__Passage provided__:
>>>

This says it all:
Creative priorities had taken second place to share price and EMI's technology was typically behind
the times. The company almost went bust in 1954 by resisting long-playing records; it was the last
label, in 1983, to adopt CD; and lately its download strategy has been sluggish.
A company simply cannot operate that way and expect a long life. Sentimental nonsense aside,
business is business.
And today's MBA-driven quarter-to-quarter strategy is not any better. A large media company needs to
operate as a growth engine (through new releases, especially quick hits and gimmicks, what used to
be called pop music) and also as an annuity stream (from the archives and from something like a
classical division that may take several years to recoup the cost of a recording but will sell
copies of that recording at a slow but steady pace for many years or decades if the recording was
made well and the material chosen wisely and well-played). It's actually not a knee-jerk bad thing
to have private equity buying these companies, as long as the buyer appreciates the annuity aspect
of the business.

<<<

__Task brief__:
Carry the passage about EMI's business strategy forward, starting right after its final sentence. The items have no connection to the passage about EMI's business strategy.

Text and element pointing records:
>>>

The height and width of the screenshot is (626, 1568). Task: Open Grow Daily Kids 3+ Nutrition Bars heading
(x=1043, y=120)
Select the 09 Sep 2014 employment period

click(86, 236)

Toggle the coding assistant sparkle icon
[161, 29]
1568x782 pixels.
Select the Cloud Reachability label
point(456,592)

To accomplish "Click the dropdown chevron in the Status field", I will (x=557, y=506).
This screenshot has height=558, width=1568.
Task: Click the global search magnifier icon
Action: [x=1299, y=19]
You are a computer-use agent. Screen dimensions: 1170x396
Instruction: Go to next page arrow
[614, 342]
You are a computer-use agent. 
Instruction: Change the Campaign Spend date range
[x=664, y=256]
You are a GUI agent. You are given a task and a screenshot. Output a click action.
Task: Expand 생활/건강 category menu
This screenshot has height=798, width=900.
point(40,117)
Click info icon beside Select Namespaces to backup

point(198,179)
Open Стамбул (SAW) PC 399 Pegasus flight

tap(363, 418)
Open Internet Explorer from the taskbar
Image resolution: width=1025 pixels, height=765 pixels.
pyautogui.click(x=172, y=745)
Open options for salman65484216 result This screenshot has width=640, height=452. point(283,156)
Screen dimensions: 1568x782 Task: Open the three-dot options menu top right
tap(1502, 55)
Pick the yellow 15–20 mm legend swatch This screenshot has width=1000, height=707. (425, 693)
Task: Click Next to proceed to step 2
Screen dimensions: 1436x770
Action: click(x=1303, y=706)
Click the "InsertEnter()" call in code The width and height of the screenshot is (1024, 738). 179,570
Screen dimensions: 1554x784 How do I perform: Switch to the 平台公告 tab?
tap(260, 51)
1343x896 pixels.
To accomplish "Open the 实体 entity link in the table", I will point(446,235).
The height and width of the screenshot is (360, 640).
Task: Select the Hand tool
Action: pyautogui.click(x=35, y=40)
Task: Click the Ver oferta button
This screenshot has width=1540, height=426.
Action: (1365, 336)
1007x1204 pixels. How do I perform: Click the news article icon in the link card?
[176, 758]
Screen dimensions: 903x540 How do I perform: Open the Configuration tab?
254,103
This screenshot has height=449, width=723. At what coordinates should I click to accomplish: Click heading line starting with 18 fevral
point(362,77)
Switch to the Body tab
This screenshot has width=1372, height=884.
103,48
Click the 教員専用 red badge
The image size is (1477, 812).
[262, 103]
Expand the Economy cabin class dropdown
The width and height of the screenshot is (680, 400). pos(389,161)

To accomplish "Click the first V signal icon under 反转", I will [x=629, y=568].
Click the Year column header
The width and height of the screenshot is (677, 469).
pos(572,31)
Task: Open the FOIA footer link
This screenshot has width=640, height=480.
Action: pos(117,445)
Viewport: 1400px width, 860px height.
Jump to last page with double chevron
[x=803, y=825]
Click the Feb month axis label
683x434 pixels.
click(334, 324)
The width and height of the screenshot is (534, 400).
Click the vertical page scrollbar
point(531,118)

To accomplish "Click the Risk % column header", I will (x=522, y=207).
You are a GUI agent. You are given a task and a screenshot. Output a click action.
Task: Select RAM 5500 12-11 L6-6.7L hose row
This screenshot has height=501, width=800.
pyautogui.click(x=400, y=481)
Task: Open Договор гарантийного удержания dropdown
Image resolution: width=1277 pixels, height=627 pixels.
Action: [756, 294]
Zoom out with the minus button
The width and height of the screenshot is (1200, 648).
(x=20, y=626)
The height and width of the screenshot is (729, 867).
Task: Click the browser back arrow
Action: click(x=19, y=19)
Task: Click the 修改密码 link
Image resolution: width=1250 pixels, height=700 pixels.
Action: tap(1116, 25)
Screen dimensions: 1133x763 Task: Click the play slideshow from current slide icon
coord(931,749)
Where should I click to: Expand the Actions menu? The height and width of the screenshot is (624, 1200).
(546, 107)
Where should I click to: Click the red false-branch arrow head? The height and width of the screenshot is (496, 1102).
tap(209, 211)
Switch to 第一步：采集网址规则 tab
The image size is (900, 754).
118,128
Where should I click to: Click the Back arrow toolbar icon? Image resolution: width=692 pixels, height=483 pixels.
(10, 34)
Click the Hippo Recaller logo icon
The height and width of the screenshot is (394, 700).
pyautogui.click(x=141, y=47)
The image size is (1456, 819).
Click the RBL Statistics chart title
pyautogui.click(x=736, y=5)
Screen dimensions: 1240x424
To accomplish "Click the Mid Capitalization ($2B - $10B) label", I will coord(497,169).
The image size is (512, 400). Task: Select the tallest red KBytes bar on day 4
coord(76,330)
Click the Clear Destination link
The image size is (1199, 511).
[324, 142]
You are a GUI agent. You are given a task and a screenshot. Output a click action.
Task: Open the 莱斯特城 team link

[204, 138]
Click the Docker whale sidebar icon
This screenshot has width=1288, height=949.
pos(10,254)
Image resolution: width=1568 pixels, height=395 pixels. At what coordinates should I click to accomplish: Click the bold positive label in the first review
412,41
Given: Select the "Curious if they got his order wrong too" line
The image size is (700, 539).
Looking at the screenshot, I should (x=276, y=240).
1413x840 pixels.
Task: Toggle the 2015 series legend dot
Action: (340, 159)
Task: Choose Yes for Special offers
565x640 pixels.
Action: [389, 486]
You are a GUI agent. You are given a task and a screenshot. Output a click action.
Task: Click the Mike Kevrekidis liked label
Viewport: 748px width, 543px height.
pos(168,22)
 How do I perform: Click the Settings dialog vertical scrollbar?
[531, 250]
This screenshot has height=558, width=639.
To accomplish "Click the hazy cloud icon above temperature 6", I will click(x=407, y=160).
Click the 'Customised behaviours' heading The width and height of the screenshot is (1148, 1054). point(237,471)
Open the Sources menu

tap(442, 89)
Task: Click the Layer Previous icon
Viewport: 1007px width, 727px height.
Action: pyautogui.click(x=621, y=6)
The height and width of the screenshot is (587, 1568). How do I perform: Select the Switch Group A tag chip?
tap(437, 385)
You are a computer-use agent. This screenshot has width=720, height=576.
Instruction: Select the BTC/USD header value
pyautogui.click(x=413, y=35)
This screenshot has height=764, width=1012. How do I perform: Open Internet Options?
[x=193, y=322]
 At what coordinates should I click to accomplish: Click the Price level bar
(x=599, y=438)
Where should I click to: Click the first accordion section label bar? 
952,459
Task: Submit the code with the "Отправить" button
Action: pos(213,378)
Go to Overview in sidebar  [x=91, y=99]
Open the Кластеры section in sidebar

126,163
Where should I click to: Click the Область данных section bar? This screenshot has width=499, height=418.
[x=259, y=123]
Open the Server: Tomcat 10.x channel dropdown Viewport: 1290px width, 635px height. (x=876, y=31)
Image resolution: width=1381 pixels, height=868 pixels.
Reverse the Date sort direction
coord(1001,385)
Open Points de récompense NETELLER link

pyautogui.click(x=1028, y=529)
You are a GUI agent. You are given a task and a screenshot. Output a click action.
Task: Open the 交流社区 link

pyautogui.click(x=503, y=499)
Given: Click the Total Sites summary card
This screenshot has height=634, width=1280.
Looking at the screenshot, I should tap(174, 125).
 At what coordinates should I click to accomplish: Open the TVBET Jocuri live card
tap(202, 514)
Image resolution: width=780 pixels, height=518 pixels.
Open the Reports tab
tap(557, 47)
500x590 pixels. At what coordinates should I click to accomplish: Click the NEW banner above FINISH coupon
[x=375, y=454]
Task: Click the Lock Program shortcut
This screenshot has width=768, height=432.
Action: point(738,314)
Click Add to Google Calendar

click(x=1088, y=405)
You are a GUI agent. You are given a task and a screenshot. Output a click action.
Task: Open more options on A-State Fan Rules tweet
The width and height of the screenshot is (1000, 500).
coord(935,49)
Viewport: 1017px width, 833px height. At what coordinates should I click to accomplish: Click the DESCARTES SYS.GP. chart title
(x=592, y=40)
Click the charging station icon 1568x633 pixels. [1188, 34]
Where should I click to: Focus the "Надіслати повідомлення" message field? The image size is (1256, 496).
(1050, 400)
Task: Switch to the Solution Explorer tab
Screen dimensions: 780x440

<<<

__Result for this exercise__:
Another myth of the 80's and 90's is that there is much synergy between a movie studio, a music
company and a gaming company -- for instance Sony. Given Sony's results, they prove that there is
little if any synergy.
Basically, if you talk to people from the "golden age" of the music business, very few of them were
in it to make a fortune -- that seems to be a product of the rock era and Elvis's seemingly
unlimited business machine. The old-timers will say the love of the art and business of music was a
motivating factor and if the love were combined with street smarts and skill, a good living was
usually had by all. Artists sometimes did and sometimes did not share in the good living, numerous
examples both ways.
-- Tom Fine
----- Original Message -----
From: "Steven Smolian" <[log in to unmask]>
To: <[log in to unmask]>
Sent: Wednesday, May 30, 2007 4:46 PM
Subject: Re: [ARSCLIST] RIP: EMI
> The sale is covered in Business Week, the present issue, as well, though a bit less smarmaly.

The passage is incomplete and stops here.